The art of surrender in pregnancy
Pregnancy is a ride. A wild one. Things change fast and slow all at the same time and the world around you seems to go on as normal.
Before I got pregnant, I was an organiser, a planner, a doer, an ‘active relaxer’ and curated my life to always be in control - often described as independent, a leader, and always a few steps ahead. This has its merits for sure but when it came to pregnancy, birth and then motherhood I realised this mode of operation quickly wasn’t working for me - there were things I simply couldn't plan for or organise my way out of. And it was starting to feel like a battle.
There is a lot that goes on internally and in the early weeks, and for me by about 6 weeks the wave of nausea and tiredness had started to set in. Because I hadn’t chosen to tell anyone yet about my pregnancy, I felt like I needed to still operate at my usual level of go, go, go despite feeling all a bit overwhelmed.
So I had to come up with a new way to deal with the unknown. A beautiful friend of mine suggested the word ‘surrender’. At first I thought - no way to me that sounds like giving up and I’m no quitter - but as I thought about it a bit more it started to soften and began to work a little bit of its magic.
Surrender is not about just not caring about what happens, it's about letting go of the things you can’t control and reframing your action. I think underlying a lot of our need for control is genuine fear! Fear that if you can’t control it it will mean something bad will happen or that you have failed. But really, there is a power in tuning in, listening and finding the ways that you can support yourself and your little growing baby.
Looking back now in postpartum, I know that by practising surrender in pregnancy and my birth, I was able to work on regulating my thinking in motherhood.
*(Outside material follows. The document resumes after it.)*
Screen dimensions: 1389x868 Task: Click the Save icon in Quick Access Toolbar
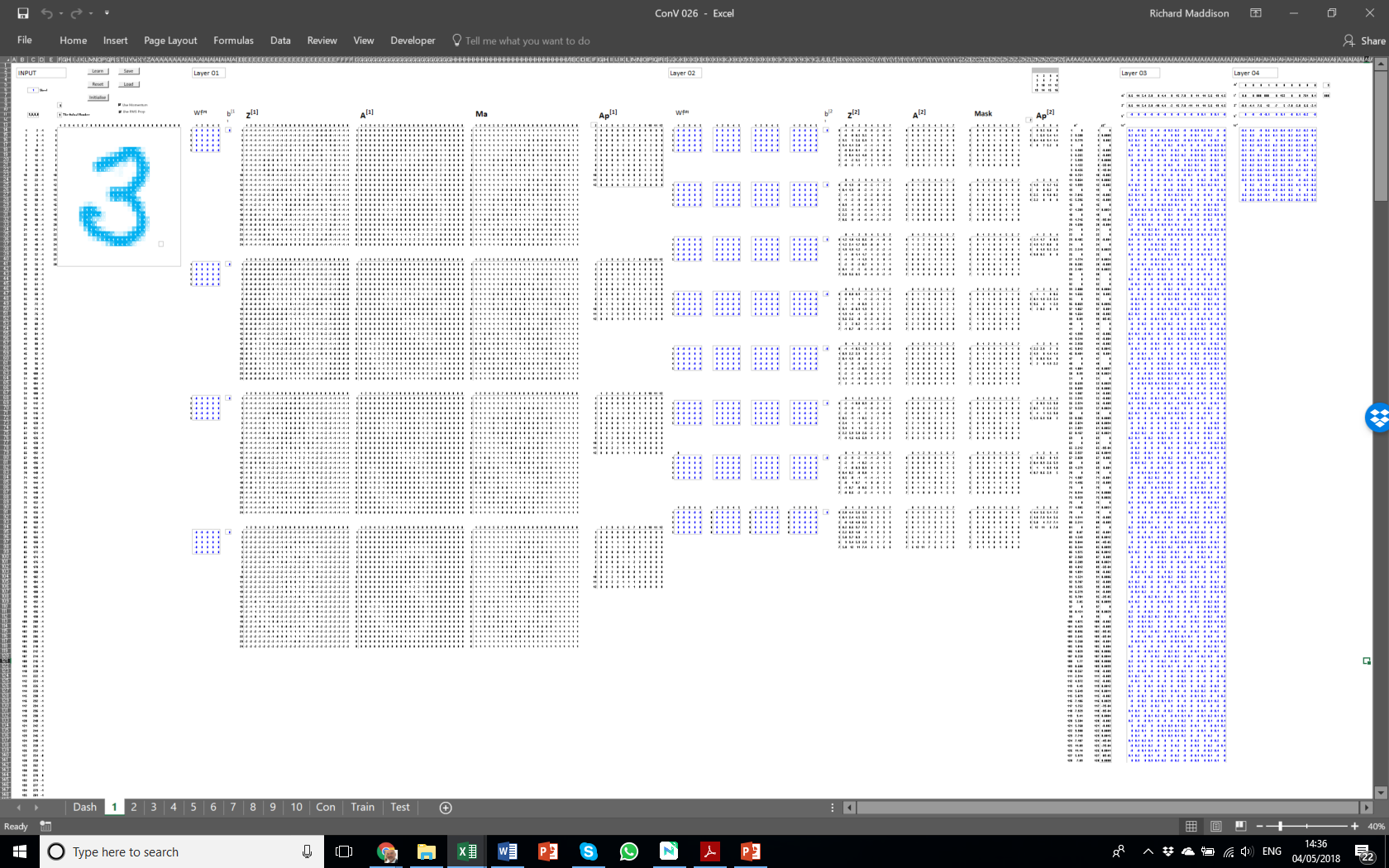(x=23, y=13)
I still find myself asking - is something I can control?
Just this week, with my baby having a cold I asked can I control whether my baby sleeps? (spoiler: no).
This helped me decide what to let go and actually I found I was able to ride this wave and tune into my baby and support her through this tough time.
Do I get it right all the time? No way! Is it hard? Yes! But it is way harder to fight and paddle against a strong current that I can’t control than to consciously decide to ride those wild waves with a little more ease.
So I encourage you, with compassion, to wonder - what would surrender look like for you?